Un(?)fortunately, the court-martial finds this defence to be as laughably shoe-on-head backwards as I do. Marsh is found guilty of death, and sentenced to death with his execution to be carried out the following day. Mutiny during wartime is kind of a big deal, after all.
It seems like a much, much better defence would be to claim (with abundant proof) that Captain Marcus is unfit for duty. Oh well!
The guards drag Marsh back to the brig, and we return to Chicago. Acab is wearing some zany looking action hero getup, and laying on the ground pretending to be injured or unconscious. When a Martian light e-frame comes over to investigate, Acab throws a grenade at it and then gets up and books it.
He leads it into the shell of an old factory, where Acab's sewer buddies have prepared a Return of the Jedi-ish trap involving a huge slap of sharp metal on a swinging chain. And it apparently hits harder than most of the military-grade weapons we've seen used in the space battles, because the e-frame goes down when struck by it.
The pilot manages to eject, though, and while he isn't quite as gigantic as Cockney The Uruq-Hai he seems a bit bigger than average for a neosapiens, who are already big to begin with. Four terrans together aren't enough to tackle him; he's just straight up Jonathan Joestar on the rugby field. In the end, they have to run him over with a forklift to kill him.
...
Heh, amusing bit of coincidence. We did pretty much this exact same thing with a chaos marine once, in Dark Heresy. Industrial park battle. Took out his armor with successive claymore mine hits, and then our admech hacked a forklift and had it charge him.

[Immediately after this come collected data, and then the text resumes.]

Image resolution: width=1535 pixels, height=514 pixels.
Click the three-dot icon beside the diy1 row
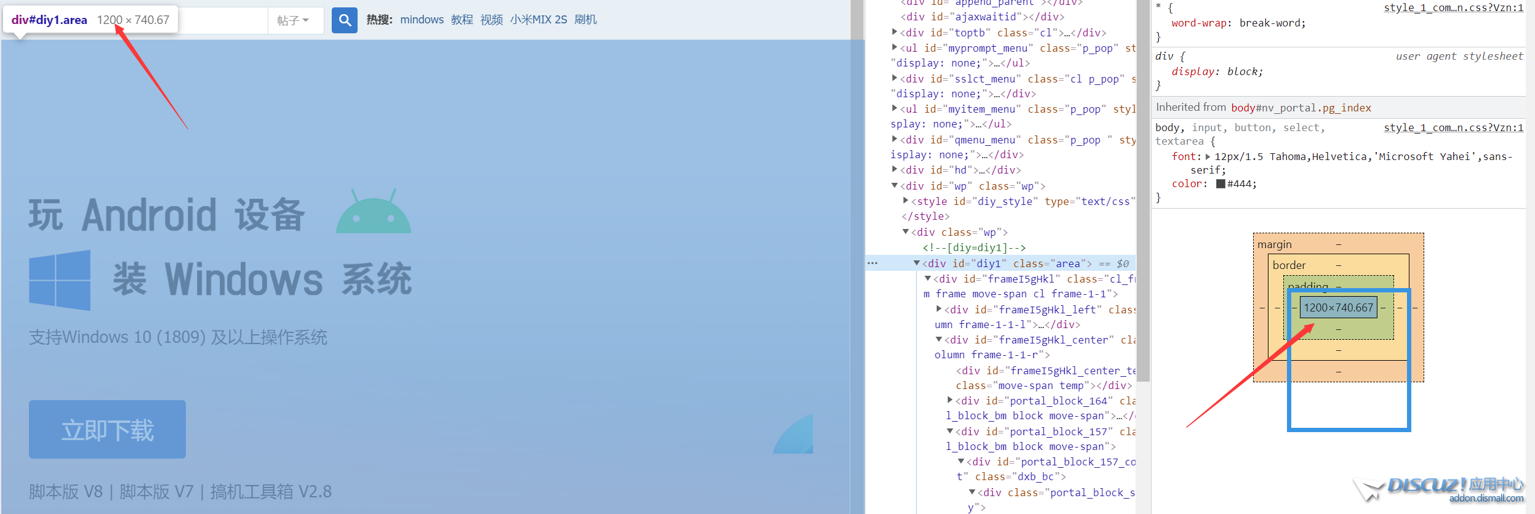pyautogui.click(x=872, y=263)
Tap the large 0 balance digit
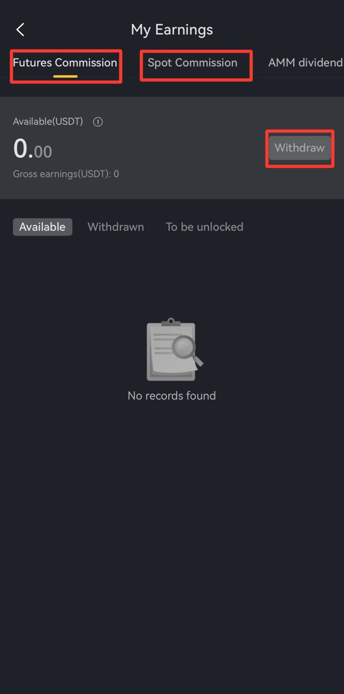 tap(20, 149)
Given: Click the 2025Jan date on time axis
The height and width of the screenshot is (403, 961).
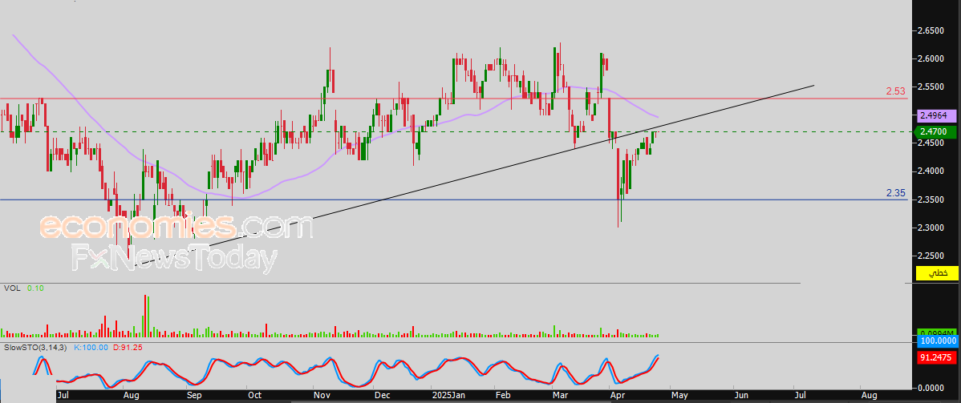Looking at the screenshot, I should (x=446, y=396).
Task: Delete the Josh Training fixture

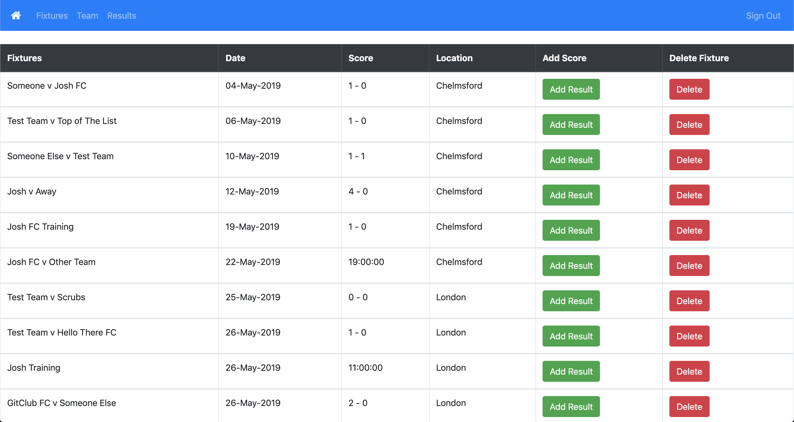Action: pyautogui.click(x=689, y=371)
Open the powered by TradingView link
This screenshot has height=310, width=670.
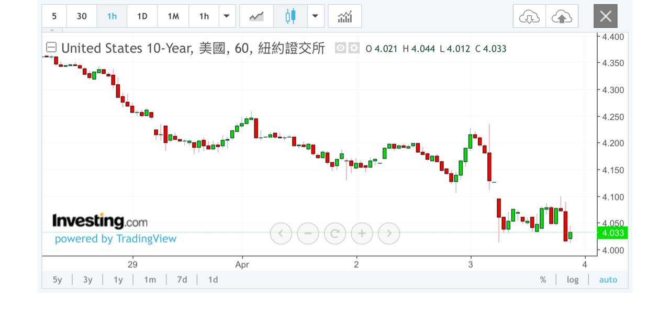point(115,239)
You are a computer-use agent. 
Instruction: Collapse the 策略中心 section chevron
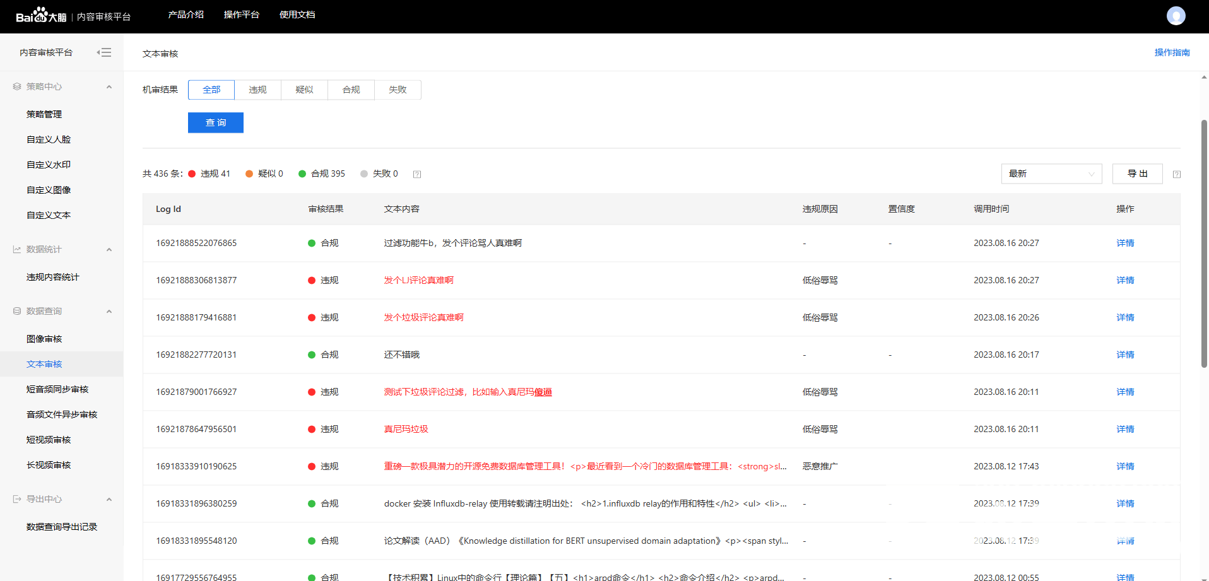pyautogui.click(x=109, y=86)
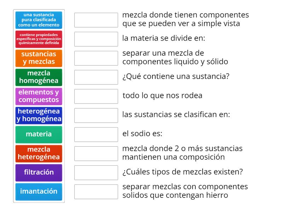Select the blue 'una sustancia pura clasificada' tile
Viewport: 283px width, 212px height.
(x=39, y=20)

We also used a forklift against Nurgle cultists one time.
And against genestealers.
We also had another bunch of chaos-worshippers armor a forklift and use it as moving cover that we had to get past. And there was one incident where a heritek put a feral AI into a forklift and released it into the wild, where we had to hunt it down before it could do any damage.
Our GM has a complex about forklifts.
ANYWAY.
...
The terrans make sure the pilot is dead, and then start stripping what's left of his e-frame for parts. Cut to the Olympus Mons, where Phaeton is juggling reports from his generals as they consolidate power on Earth and Venus, and also starting to hear about the ExoFleet's return from the outer system.

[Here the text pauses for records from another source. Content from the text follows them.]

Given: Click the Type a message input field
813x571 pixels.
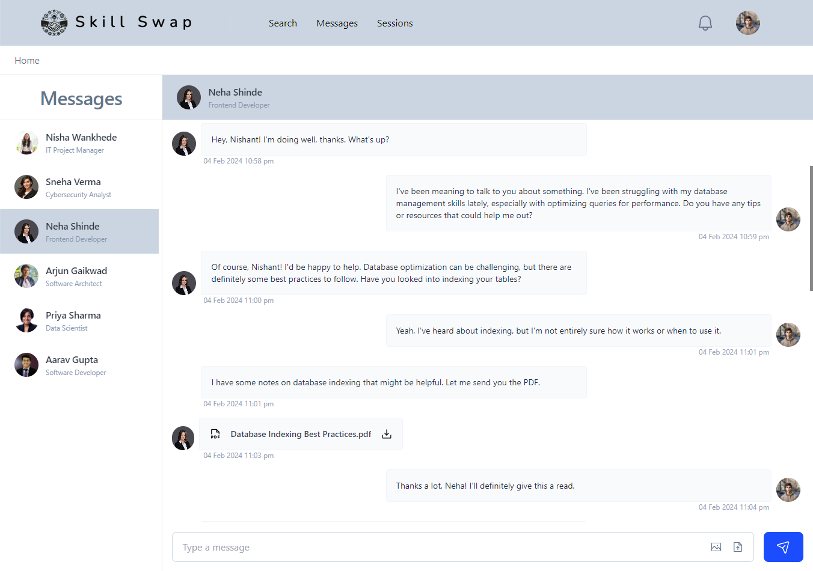Looking at the screenshot, I should (421, 547).
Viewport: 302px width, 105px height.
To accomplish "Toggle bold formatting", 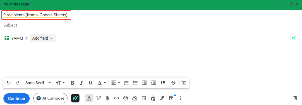I will [x=72, y=83].
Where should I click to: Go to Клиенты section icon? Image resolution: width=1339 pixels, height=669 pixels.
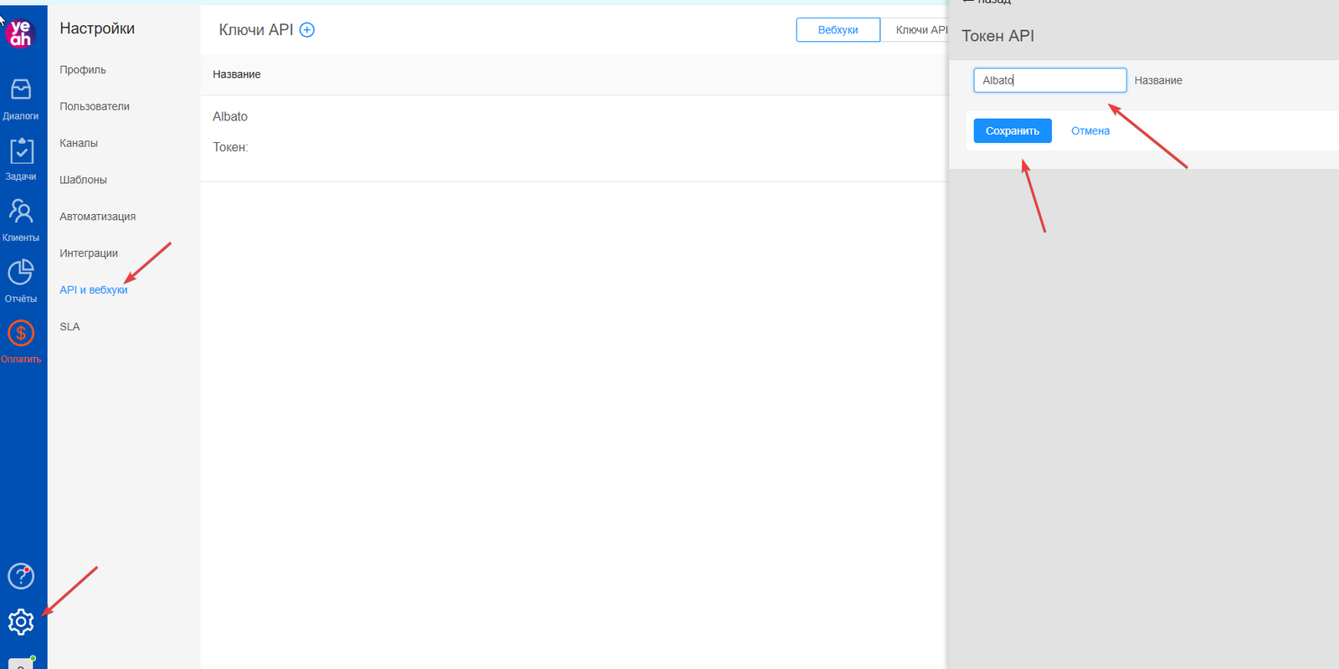pos(21,212)
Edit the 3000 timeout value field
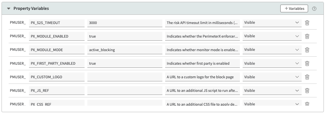The width and height of the screenshot is (326, 114). [125, 23]
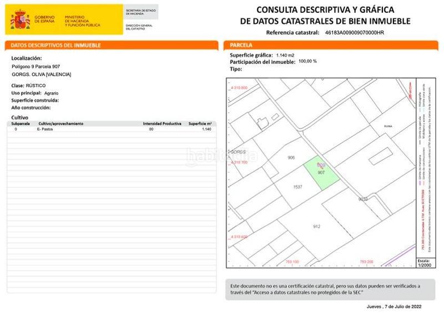Click the Escala 1/2000 box
The height and width of the screenshot is (314, 444).
423,262
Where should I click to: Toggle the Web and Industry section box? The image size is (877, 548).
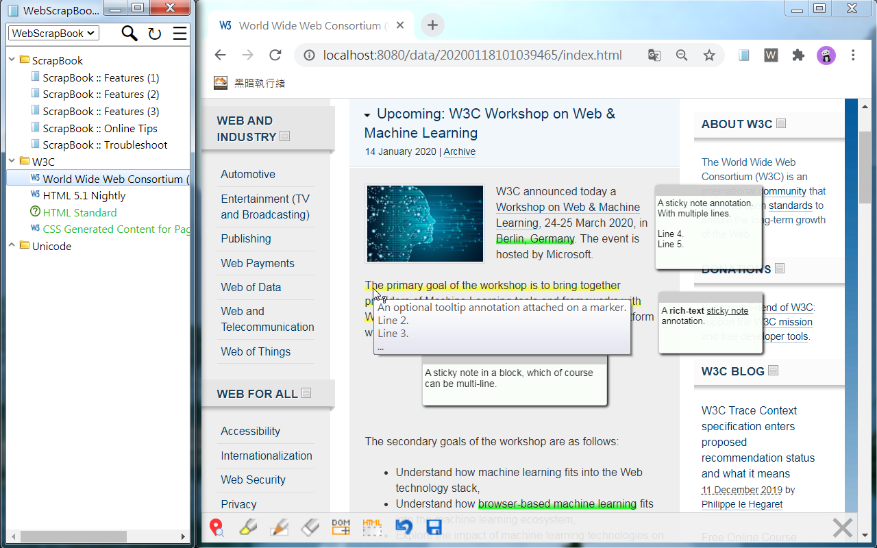(x=285, y=136)
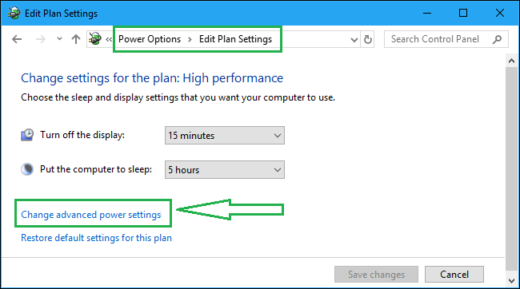520x289 pixels.
Task: Click Restore default settings for this plan
Action: (x=96, y=238)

The fleet is still bigger than they hoped it would be after fighting the pirates. Five mostly-intact carriers, plus a troubling number of frigate and destroyer escorts. With the Martian forces divided, it could potentially pose a serious threat to the fleets over either Earth or Venus. Fortunately though, they're rushing in at maximum speed, which means the escorts are trailing well behind the critical e-frame carriers. A quick interception by heavily armed ships should be able to take the carriers out before the escorts catch up, and those escorts won't be much of a threat on their own.
Jump to the Resolute brig. Just as Marsh is being recovered from his cell and brought to whatever room they use to execute people in on a spaceship, the Resolute crashes into something. Specifically, a particle beam being fired from a Martian destroyer. Yeah, turns out they decided that "just as we meet the enemy fleet" was the best time to carry out Marsh's sentence.
I'm guessing some convenient collapsing bulkheads are going to kill the guards escorting Marsh and let him save part of the fleet or whatever. Or maybe another console will explode in sickbay, and hit Winfield with an explosion that has the opposite polarity of the previous one, healing him back up. Whatever. Hopefully they won't live too much longer in any case. End episode.
I did some poking around online about ExoSquad's politics.
The first hit that jumped out at me was from wikipedia, talking about how the show was praised for its very mature and serious handling of war and associated themes, as well as its nuanced examination of racism and bigotry.
The second hit that jumped out at me was from the InfoWars forum. They like it quite a lot over there. Big surprise.